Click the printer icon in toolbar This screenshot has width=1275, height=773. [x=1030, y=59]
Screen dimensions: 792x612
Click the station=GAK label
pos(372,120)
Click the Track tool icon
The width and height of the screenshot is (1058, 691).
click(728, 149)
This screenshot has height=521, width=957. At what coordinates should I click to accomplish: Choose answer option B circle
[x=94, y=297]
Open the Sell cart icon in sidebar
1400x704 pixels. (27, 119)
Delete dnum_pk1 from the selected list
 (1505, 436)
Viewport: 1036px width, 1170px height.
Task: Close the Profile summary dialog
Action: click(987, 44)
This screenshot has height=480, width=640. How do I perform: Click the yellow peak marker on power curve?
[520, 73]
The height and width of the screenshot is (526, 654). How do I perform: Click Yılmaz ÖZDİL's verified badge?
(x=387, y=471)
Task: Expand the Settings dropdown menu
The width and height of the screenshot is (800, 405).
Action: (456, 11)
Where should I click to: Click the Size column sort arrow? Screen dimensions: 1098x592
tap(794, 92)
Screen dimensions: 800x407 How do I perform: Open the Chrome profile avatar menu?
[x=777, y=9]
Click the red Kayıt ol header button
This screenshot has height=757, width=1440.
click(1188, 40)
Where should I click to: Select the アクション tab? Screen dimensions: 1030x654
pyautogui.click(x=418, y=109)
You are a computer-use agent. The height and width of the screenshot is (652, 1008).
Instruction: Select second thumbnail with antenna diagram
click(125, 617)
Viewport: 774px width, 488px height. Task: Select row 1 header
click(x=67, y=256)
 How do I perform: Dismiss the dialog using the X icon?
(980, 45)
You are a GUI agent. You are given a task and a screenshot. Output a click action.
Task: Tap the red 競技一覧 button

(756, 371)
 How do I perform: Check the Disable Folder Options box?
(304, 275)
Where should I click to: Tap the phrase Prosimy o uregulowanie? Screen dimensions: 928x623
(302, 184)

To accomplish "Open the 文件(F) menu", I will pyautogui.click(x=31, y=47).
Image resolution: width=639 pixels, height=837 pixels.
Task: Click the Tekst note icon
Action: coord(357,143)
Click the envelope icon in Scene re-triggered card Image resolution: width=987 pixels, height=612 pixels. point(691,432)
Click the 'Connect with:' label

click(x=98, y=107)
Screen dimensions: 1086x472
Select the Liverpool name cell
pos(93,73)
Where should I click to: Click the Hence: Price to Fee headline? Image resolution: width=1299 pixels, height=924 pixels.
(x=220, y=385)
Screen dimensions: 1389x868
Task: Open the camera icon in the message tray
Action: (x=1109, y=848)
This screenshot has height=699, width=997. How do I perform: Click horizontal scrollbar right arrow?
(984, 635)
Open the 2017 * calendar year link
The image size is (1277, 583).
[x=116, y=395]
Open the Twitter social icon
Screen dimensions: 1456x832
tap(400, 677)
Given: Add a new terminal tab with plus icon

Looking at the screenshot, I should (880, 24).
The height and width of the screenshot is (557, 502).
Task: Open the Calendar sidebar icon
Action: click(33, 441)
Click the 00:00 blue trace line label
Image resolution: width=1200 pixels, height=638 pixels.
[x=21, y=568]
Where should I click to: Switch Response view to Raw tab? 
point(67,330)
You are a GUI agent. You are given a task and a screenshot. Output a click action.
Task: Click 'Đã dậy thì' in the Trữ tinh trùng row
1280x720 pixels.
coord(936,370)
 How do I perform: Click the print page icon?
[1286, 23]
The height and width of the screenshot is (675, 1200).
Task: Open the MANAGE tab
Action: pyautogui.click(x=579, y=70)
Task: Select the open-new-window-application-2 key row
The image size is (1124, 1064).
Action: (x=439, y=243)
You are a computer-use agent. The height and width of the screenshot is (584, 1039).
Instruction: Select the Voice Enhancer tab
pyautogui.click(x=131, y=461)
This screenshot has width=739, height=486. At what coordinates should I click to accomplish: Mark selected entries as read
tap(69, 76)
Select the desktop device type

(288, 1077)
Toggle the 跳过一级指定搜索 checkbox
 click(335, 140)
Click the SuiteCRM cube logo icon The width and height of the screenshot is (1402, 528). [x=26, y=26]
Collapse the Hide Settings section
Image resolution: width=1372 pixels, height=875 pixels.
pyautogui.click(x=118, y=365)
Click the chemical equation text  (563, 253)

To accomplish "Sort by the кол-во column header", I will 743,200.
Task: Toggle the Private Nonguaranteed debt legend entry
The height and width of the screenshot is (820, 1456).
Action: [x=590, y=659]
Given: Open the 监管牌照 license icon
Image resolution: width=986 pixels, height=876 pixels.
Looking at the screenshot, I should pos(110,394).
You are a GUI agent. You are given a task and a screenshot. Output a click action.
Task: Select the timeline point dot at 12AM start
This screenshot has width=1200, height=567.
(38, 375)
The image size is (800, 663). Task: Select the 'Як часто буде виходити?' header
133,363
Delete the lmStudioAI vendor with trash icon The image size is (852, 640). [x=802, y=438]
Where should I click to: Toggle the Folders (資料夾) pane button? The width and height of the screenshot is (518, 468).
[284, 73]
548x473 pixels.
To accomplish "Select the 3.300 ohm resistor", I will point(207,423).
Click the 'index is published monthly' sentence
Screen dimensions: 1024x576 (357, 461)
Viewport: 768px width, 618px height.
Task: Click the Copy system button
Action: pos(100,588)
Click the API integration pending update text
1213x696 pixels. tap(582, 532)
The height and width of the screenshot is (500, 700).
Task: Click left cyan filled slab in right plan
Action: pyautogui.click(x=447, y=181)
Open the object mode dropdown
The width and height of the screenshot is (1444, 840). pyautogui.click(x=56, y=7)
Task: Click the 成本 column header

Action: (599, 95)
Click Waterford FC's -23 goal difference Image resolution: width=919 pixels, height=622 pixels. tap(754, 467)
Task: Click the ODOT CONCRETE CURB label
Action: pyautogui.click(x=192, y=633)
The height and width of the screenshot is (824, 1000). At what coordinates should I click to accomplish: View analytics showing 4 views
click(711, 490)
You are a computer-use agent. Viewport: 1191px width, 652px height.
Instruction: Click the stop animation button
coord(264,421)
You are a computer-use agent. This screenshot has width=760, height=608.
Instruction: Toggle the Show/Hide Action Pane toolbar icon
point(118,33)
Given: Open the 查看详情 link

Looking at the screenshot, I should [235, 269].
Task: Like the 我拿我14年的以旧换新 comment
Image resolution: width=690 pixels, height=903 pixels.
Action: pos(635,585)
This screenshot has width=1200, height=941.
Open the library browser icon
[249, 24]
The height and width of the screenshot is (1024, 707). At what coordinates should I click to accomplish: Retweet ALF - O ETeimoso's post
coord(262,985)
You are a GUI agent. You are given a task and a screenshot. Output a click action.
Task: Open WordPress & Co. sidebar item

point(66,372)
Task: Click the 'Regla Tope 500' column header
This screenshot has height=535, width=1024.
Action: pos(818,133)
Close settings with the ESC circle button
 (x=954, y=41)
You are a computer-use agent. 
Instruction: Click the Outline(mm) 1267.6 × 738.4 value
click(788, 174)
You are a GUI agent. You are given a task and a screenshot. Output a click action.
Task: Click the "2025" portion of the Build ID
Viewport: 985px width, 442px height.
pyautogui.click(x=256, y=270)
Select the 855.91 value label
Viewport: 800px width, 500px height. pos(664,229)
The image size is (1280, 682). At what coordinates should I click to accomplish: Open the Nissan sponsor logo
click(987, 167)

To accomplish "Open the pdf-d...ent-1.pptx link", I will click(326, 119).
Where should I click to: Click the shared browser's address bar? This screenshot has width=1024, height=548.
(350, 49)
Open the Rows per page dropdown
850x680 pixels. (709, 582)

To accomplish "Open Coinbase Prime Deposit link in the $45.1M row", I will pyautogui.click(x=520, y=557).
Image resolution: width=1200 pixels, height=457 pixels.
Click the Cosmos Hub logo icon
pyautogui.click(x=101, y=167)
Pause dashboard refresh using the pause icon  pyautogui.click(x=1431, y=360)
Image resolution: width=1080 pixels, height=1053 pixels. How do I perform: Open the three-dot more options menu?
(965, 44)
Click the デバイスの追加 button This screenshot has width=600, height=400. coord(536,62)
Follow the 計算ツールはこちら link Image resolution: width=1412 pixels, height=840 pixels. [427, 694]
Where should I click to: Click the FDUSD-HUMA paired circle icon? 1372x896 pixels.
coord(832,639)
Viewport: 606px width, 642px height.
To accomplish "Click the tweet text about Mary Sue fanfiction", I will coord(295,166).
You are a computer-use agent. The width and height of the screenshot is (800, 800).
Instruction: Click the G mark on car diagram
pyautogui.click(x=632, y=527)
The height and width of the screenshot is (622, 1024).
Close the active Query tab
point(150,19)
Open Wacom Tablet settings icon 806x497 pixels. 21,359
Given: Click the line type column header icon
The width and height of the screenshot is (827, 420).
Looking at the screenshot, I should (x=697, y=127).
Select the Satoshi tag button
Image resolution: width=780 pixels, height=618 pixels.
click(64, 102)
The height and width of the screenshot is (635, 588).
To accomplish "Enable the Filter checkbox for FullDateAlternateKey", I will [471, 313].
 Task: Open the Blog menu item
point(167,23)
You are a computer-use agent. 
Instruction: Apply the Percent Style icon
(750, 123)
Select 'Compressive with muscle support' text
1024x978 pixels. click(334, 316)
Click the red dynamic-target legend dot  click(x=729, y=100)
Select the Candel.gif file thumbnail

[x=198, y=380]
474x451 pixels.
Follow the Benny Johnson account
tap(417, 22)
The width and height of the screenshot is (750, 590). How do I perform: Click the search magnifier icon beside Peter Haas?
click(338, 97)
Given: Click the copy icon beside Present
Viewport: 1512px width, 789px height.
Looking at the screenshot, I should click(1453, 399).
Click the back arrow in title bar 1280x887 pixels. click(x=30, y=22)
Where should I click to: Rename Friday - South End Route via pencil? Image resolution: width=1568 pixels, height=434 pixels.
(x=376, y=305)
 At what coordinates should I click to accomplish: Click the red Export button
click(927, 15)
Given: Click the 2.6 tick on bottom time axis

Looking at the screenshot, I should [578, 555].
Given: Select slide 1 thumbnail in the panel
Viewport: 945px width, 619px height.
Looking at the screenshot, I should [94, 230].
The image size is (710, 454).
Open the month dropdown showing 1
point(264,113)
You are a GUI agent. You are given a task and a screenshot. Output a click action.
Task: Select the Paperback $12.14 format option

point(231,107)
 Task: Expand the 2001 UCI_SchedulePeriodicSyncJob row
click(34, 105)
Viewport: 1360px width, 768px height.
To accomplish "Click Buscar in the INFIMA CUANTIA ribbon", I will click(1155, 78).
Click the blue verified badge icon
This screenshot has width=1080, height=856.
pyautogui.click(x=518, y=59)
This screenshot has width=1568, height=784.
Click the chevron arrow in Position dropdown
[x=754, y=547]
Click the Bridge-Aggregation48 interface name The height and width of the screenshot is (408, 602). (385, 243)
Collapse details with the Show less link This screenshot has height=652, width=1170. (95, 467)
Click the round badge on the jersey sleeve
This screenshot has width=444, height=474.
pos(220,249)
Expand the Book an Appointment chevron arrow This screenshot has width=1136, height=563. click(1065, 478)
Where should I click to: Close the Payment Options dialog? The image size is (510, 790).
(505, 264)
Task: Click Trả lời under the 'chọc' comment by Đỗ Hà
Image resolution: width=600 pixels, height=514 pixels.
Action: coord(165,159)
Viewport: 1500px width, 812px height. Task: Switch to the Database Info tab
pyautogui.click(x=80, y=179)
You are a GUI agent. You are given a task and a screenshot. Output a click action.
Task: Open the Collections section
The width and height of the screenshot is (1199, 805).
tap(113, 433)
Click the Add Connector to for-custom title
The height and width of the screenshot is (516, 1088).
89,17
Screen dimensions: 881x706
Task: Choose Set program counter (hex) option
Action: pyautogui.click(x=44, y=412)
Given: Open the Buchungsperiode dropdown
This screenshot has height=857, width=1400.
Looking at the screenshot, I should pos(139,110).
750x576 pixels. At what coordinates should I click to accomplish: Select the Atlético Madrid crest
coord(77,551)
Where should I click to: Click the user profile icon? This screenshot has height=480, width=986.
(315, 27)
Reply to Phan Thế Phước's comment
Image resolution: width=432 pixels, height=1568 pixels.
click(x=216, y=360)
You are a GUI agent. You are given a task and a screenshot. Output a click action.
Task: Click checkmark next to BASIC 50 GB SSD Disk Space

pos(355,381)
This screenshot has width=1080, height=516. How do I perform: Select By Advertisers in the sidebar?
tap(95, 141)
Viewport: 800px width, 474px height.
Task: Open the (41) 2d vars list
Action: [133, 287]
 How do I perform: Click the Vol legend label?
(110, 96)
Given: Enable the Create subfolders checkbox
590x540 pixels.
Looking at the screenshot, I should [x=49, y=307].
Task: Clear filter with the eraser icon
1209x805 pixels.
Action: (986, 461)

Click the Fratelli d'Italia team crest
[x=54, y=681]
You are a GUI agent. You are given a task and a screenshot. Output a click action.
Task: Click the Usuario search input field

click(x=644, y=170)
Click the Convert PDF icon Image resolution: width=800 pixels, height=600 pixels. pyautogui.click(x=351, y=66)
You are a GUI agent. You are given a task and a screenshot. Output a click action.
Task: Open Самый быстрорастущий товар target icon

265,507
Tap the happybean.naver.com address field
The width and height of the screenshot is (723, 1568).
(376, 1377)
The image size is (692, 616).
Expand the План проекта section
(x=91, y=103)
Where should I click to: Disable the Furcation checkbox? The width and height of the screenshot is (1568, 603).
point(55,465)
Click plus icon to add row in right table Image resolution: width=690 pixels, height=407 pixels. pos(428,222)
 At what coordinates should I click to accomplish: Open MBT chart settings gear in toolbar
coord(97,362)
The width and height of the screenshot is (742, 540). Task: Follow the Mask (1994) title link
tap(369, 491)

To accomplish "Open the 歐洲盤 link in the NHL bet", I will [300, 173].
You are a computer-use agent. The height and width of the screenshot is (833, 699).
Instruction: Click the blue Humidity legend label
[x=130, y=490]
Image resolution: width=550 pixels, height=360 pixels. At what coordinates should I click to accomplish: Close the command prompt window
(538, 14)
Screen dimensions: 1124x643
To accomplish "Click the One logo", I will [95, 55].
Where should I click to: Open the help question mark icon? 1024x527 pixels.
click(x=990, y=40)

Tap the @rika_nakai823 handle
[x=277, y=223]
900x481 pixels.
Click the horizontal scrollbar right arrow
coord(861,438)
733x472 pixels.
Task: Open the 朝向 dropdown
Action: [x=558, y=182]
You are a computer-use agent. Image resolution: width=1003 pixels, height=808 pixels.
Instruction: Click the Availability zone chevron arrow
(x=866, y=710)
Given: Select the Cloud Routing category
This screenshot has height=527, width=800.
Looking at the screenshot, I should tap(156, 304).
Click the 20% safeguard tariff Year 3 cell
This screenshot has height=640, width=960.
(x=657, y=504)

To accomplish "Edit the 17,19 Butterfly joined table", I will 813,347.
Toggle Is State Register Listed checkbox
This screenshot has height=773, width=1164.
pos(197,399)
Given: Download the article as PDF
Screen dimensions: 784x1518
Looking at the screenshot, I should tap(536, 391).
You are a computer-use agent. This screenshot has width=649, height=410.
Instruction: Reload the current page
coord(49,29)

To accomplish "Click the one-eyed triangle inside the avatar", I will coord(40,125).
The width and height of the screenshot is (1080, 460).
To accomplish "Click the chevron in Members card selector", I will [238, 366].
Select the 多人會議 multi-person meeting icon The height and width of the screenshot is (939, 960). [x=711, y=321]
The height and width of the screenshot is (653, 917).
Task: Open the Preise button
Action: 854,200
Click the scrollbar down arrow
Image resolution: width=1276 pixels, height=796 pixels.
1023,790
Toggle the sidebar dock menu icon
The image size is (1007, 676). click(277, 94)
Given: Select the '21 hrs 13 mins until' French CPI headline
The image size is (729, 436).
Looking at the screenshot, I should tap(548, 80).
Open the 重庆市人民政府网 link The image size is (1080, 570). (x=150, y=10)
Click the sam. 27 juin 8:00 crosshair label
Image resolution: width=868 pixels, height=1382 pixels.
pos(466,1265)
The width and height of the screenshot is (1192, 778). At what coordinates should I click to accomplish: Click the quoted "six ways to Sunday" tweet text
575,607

Activity —
Copy all lines from the data that hold the word "computer".

Exercise solution —
You are a computer-use agent. The height and width of the screenshot is (652, 1008).
You are a computer-use agent. The height and width of the screenshot is (584, 1039).
You are a computer-use agent. Viewport: 1191px width, 652px height.
You are a computer-use agent. This screenshot has width=760, height=608.
You are a computer-use agent. 
You are a computer-use agent. The width and height of the screenshot is (800, 800).
You are a computer-use agent. 
You are a computer-use agent. The height and width of the screenshot is (833, 699).
You are a computer-use agent. Image resolution: width=1003 pixels, height=808 pixels.
You are a computer-use agent. This screenshot has width=649, height=410.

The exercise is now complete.